Why do the HadSST Sea-Floor Temperatures Development Down? – Watts Up With That?

Why do the HadSST Sea-Surface Temperatures Trend Down? – Watts Up With That?

By Andy May

The simple answer is that the part of the ocean, roughly 54% that has HadSST values, is getting cooler. But Nick Stokes doesn't think so. His idea is that the coverage of the polar regions is increasing fast enough that the additional cooler cells from year to year cause the "true" upward trend in sea temperature to decrease. I decided to study the data further to see if this made sense.

First, let's look at the diagram in question in Figure 1. It's from our previous post.

Figure 1. This post shows the global mean temperature for the part of the ocean covered by HadSST this year. Both HadSST and ERSST temperatures are displayed, but the ERSST grid values ​​are limited to the HadSST covered area.

As we discussed in our previous posts, the populated HadSST grid cells (the cells with values) have the best data. The cells are 5 ° latitude and longitude. At the equator, these cells are over 300,000 km² and larger than the state of Colorado. If Nick's idea were correct, we would expect the cell population at both poles to increase. Figure 2 shows the percentage of the global network (including the 29% with land) that is covered with populated SST cells (sea surface temperature) per year. The number of missing cells does not vary much, the minimum is 44% and the maximum is 48%. There could be a downward trend from 2001 to 2008, but not after that. While Figure 1 will flatten out after 2008, you'll have to work hard to see an increase from 2008 to 2018.

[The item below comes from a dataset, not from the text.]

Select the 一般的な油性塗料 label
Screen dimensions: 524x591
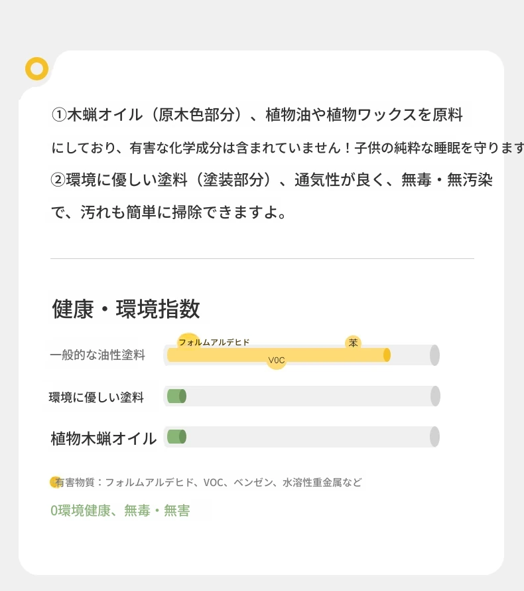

Figure 2. The number of monthly null cells in the HadSST dataset as a percentage of total global monthly cells per year (72 x 36 x 12 = 31,104).

So mixed message from this plot. Let's look at the zeros by year and latitude in Figure 3.

Figure 3. The number of monthly zeros by year and latitude.

Figure 3 shows that the zeros in the polar regions are fairly constant over the period 2001 to 2018. I made 2018 a thick black line and 2001 a thick red line so you can see the beginning and the end of the series more clearly. The actual variability in the South Indian, Pacific and Atlantic Oceans is between 55 ° S and 30 ° S. These are mid latitudes, not polar latitudes. Neither 2018 nor 2001 are outliers.

The same pattern can be seen when we watch a movie with the zero cells changing from 2001 to 2018. Click the map below to view the movie.

Figure 4. Map of the number of monthly null cells in the HadSST dataset for 2001. To see where the null cells are in all years through 2018, click the map and a movie will play. As before, the white areas in the specified year have no zero months, the blue color is either one or two zero months and the other colors are more than two zero months. Red means the entire cell is zero.


The number of null cells in the polar regions does not seem to change significantly from 2001 to 2018. The changes occur in the southern mid-latitudes. The number of zero cells in percent of the globe decreased slightly from 2001 to 2008, but only from 48% to 44%, which is not enough to reverse a trend. After 2008 there is no trend in null cells. From 2008 to 2018 the temperature trend is flat and not decreasing. However, given the changing number of cells, it is difficult to say that this is due to the number of colonized cells in the polar regions.

The reader is free to choose, but in my view we still have no idea what the global ocean surface temperature is, or whether it is warming or cooling.